A Dutch court jailed a former foreign ministry worker for 12 years on Tuesday for passing hundreds of sensitive military documents to Russia, including on NATO's activities in Afghanistan and Libya.

"The court rules as proven that he passed confidential documents to the Russian Federation for years at the request of the Russian intelligence service (SVR)," the court in The Hague said in a statement.

The 61-year-old spy, Raymond Valentino Poeteray, "perturbed and undermined the interests of the Netherlands and its allies," the court said.

"There were state secrets in some of the documents and the Netherlands' and its allies' interests were endangered," it added.

"He acted purely out of financial interest, to pay off his debts and allow him a certain lifestyle," it said, earning him 72,200 euros ($93,000) between January 2009 and August 2011.

The documents mainly concerned political and military matters in the European Union and NATO, including on the situation in Libya, the EU observer mission to Russia's neighbour Georgia, and missions in Kosovo and Afghanistan.

"The damage done to the European Union and NATO should be considered substantial," the court said.

Prosecutors had asked for a 15-year prison sentence.

The consular worker was arrested at Amsterdam's Schiphol airport a year ago as he was about to board a plane to Bangkok.

At the time of his arrest, law enforcement officials found four USB sticks containing sensitive information in a glasses case.

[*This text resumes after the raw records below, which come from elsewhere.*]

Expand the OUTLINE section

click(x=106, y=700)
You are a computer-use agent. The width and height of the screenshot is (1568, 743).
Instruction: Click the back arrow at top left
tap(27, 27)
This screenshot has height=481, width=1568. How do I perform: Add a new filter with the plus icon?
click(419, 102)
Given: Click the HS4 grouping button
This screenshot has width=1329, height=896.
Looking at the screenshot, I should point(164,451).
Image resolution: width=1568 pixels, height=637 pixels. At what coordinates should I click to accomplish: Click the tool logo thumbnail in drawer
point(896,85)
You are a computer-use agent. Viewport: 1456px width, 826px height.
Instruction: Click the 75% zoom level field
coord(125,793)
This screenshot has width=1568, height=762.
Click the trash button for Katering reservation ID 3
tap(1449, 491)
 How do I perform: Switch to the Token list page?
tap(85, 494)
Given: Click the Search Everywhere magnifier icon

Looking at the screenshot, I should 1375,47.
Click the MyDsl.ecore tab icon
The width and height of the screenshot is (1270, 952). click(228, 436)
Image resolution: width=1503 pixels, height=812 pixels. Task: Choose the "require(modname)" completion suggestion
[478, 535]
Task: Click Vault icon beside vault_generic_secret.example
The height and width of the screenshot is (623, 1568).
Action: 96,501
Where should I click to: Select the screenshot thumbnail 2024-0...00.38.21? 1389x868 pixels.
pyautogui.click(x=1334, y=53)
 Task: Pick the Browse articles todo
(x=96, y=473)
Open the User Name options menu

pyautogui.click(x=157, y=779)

Prosecutors said he had booked a flight via Vienna so he could hand over the USB sticks.

The spotlight fell on the Dutch suspect after German police raided the home of a married Russian couple living in the central city of Marburg, allegedly the Dutch spy's handlers.

The pair, identified only by their codenames Andreas and Heidrun Anschlag, are accused of having been planted in West Germany from 1988 by the Soviet Union's KGB and later used by its successor secret service abroad, the SVR.

They are currently on trial in Stuttgart and could face up to 10 years in prison if found guilty of espionage.

German intelligence services tipped off the Dutch, who then launched a probe into Poeteray. German prosecutors said he had been handing confidential information to the couple since September 2008 under the codename "BR".

German domestic intelligence services in turn were tipped off about the couple after the FBI uncovered a Russian spy ring which included the highly publicised case of glamorous spy suspect Anna Chapman, who was deported from the United States in 2010.

Poeteray, who has worked for Dutch Foreign Affairs since 1978, pleaded not guilty to the charges and declined to testify during his trial.

His lawyer said he only wanted to help the couple find a home in the scenic southern province of Zeeland.

"The suspect belongs to a (small) group of spies whose long-term operational activities undermines and disrupts the interests of the Dutch state," the court said.